(TASK): Please copy every one of the entries below word for word, keeping each line unchanged.

(Rows of pointing data):
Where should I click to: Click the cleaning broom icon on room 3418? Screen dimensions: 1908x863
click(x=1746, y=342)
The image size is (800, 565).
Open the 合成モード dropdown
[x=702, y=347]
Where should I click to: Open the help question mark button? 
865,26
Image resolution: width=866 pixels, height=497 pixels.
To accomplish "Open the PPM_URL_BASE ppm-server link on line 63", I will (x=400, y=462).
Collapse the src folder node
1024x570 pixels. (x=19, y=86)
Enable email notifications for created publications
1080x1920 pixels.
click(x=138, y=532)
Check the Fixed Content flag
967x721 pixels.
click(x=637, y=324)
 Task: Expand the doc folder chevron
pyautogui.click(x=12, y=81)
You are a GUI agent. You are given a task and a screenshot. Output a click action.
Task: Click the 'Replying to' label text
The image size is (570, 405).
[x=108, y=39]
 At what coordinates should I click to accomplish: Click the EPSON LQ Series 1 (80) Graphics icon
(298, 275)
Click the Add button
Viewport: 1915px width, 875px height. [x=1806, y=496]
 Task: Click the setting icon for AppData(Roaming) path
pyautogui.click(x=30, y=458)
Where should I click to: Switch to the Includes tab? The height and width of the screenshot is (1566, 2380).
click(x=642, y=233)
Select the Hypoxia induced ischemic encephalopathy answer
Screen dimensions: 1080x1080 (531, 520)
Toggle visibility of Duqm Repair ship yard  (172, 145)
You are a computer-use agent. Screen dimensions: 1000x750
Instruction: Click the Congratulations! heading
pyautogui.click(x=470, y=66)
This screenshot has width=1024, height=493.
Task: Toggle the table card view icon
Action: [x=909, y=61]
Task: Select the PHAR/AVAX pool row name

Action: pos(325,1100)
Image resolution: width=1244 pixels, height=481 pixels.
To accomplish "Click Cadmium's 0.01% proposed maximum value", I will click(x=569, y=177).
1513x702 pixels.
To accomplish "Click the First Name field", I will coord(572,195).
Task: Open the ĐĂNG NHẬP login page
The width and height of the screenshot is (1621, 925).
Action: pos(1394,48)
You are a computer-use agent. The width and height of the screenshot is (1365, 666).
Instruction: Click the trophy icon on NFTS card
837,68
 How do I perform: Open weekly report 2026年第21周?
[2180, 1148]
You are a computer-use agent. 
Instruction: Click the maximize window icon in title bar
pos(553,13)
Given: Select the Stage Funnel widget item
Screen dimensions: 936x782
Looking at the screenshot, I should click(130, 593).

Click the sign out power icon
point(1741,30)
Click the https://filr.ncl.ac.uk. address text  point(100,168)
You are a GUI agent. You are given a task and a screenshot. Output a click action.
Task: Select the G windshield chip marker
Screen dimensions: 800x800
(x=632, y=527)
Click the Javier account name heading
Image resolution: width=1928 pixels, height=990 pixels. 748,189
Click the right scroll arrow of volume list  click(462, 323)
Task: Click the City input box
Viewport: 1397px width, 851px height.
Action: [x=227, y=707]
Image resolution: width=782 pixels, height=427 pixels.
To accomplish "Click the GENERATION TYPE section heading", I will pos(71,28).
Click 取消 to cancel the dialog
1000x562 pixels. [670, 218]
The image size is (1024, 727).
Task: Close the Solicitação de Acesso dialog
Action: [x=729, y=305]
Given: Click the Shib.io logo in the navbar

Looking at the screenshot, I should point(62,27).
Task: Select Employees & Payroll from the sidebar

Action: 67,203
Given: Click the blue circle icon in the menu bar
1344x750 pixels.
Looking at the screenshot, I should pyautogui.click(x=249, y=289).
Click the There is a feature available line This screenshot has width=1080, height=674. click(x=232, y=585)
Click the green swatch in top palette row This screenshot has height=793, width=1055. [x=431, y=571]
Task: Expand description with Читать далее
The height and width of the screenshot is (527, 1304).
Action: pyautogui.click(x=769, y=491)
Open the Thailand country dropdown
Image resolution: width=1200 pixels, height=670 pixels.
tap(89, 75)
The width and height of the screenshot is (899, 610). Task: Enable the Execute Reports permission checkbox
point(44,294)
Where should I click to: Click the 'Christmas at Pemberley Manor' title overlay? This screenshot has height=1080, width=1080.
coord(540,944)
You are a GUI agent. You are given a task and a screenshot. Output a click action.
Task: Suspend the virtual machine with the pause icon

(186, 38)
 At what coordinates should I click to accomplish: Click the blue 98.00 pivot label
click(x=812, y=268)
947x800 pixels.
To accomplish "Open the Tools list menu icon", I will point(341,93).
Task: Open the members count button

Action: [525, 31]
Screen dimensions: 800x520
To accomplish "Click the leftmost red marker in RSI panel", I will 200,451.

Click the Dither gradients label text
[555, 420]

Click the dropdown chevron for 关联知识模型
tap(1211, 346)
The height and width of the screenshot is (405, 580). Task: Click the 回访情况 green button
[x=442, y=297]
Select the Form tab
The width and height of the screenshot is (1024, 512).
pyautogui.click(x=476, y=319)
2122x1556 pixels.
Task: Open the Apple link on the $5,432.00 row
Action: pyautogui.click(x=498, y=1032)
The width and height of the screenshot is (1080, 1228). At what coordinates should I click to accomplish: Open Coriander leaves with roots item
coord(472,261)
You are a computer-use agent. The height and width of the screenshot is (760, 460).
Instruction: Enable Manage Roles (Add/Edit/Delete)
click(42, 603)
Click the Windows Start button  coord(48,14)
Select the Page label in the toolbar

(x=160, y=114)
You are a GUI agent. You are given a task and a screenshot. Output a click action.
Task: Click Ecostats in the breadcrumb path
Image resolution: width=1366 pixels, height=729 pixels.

(OUTPUT):
Where should I click to: Click the cleaning broom icon on room 3418? Screen dimensions: 1908x863
click(x=1746, y=342)
The image size is (800, 565).
Open the 合成モード dropdown
[x=702, y=347]
Where should I click to: Open the help question mark button? 
865,26
Image resolution: width=866 pixels, height=497 pixels.
To accomplish "Open the PPM_URL_BASE ppm-server link on line 63", I will (x=400, y=462).
Collapse the src folder node
1024x570 pixels. (x=19, y=86)
Enable email notifications for created publications
1080x1920 pixels.
click(x=138, y=532)
Check the Fixed Content flag
967x721 pixels.
click(x=637, y=324)
 Task: Expand the doc folder chevron
pyautogui.click(x=12, y=81)
You are a GUI agent. You are given a task and a screenshot. Output a click action.
Task: Click the 'Replying to' label text
The image size is (570, 405).
[x=108, y=39]
 At what coordinates should I click to accomplish: Click the EPSON LQ Series 1 (80) Graphics icon
(298, 275)
Click the Add button
Viewport: 1915px width, 875px height. [x=1806, y=496]
 Task: Click the setting icon for AppData(Roaming) path
pyautogui.click(x=30, y=458)
Where should I click to: Switch to the Includes tab? The height and width of the screenshot is (1566, 2380).
click(x=642, y=233)
Select the Hypoxia induced ischemic encephalopathy answer
Screen dimensions: 1080x1080 (531, 520)
Toggle visibility of Duqm Repair ship yard  (172, 145)
You are a computer-use agent. Screen dimensions: 1000x750
Instruction: Click the Congratulations! heading
pyautogui.click(x=470, y=66)
This screenshot has width=1024, height=493.
Task: Toggle the table card view icon
Action: [x=909, y=61]
Task: Select the PHAR/AVAX pool row name

Action: pos(325,1100)
Image resolution: width=1244 pixels, height=481 pixels.
To accomplish "Click Cadmium's 0.01% proposed maximum value", I will click(x=569, y=177).
1513x702 pixels.
To accomplish "Click the First Name field", I will coord(572,195).
Task: Open the ĐĂNG NHẬP login page
The width and height of the screenshot is (1621, 925).
Action: pos(1394,48)
You are a computer-use agent. The width and height of the screenshot is (1365, 666).
Instruction: Click the trophy icon on NFTS card
837,68
 How do I perform: Open weekly report 2026年第21周?
[2180, 1148]
You are a computer-use agent. 
Instruction: Click the maximize window icon in title bar
pos(553,13)
Given: Select the Stage Funnel widget item
Screen dimensions: 936x782
Looking at the screenshot, I should click(130, 593).

Click the sign out power icon
point(1741,30)
Click the https://filr.ncl.ac.uk. address text  point(100,168)
You are a GUI agent. You are given a task and a screenshot. Output a click action.
Task: Select the G windshield chip marker
Screen dimensions: 800x800
(x=632, y=527)
Click the Javier account name heading
Image resolution: width=1928 pixels, height=990 pixels. 748,189
Click the right scroll arrow of volume list  click(462, 323)
Task: Click the City input box
Viewport: 1397px width, 851px height.
Action: [x=227, y=707]
Image resolution: width=782 pixels, height=427 pixels.
To accomplish "Click the GENERATION TYPE section heading", I will pos(71,28).
Click 取消 to cancel the dialog
1000x562 pixels. [670, 218]
The image size is (1024, 727).
Task: Close the Solicitação de Acesso dialog
Action: [x=729, y=305]
Given: Click the Shib.io logo in the navbar

Looking at the screenshot, I should point(62,27).
Task: Select Employees & Payroll from the sidebar

Action: 67,203
Given: Click the blue circle icon in the menu bar
1344x750 pixels.
Looking at the screenshot, I should pyautogui.click(x=249, y=289).
Click the There is a feature available line This screenshot has width=1080, height=674. click(x=232, y=585)
Click the green swatch in top palette row This screenshot has height=793, width=1055. [x=431, y=571]
Task: Expand description with Читать далее
The height and width of the screenshot is (527, 1304).
Action: pyautogui.click(x=769, y=491)
Open the Thailand country dropdown
Image resolution: width=1200 pixels, height=670 pixels.
tap(89, 75)
The width and height of the screenshot is (899, 610). Task: Enable the Execute Reports permission checkbox
point(44,294)
Where should I click to: Click the 'Christmas at Pemberley Manor' title overlay? This screenshot has height=1080, width=1080.
coord(540,944)
You are a GUI agent. You are given a task and a screenshot. Output a click action.
Task: Suspend the virtual machine with the pause icon

(186, 38)
 At what coordinates should I click to accomplish: Click the blue 98.00 pivot label
click(x=812, y=268)
947x800 pixels.
To accomplish "Open the Tools list menu icon", I will point(341,93).
Task: Open the members count button

Action: [525, 31]
Screen dimensions: 800x520
To accomplish "Click the leftmost red marker in RSI panel", I will 200,451.

Click the Dither gradients label text
[555, 420]

Click the dropdown chevron for 关联知识模型
tap(1211, 346)
The height and width of the screenshot is (405, 580). Task: Click the 回访情况 green button
[x=442, y=297]
Select the Form tab
The width and height of the screenshot is (1024, 512).
pyautogui.click(x=476, y=319)
2122x1556 pixels.
Task: Open the Apple link on the $5,432.00 row
Action: pyautogui.click(x=498, y=1032)
The width and height of the screenshot is (1080, 1228). At what coordinates should I click to accomplish: Open Coriander leaves with roots item
coord(472,261)
You are a computer-use agent. The height and width of the screenshot is (760, 460).
Instruction: Enable Manage Roles (Add/Edit/Delete)
click(42, 603)
Click the Windows Start button  coord(48,14)
Select the Page label in the toolbar

(x=160, y=114)
You are a GUI agent. You are given a task and a screenshot. Output a click action.
Task: Click Ecostats in the breadcrumb path
Image resolution: width=1366 pixels, height=729 pixels.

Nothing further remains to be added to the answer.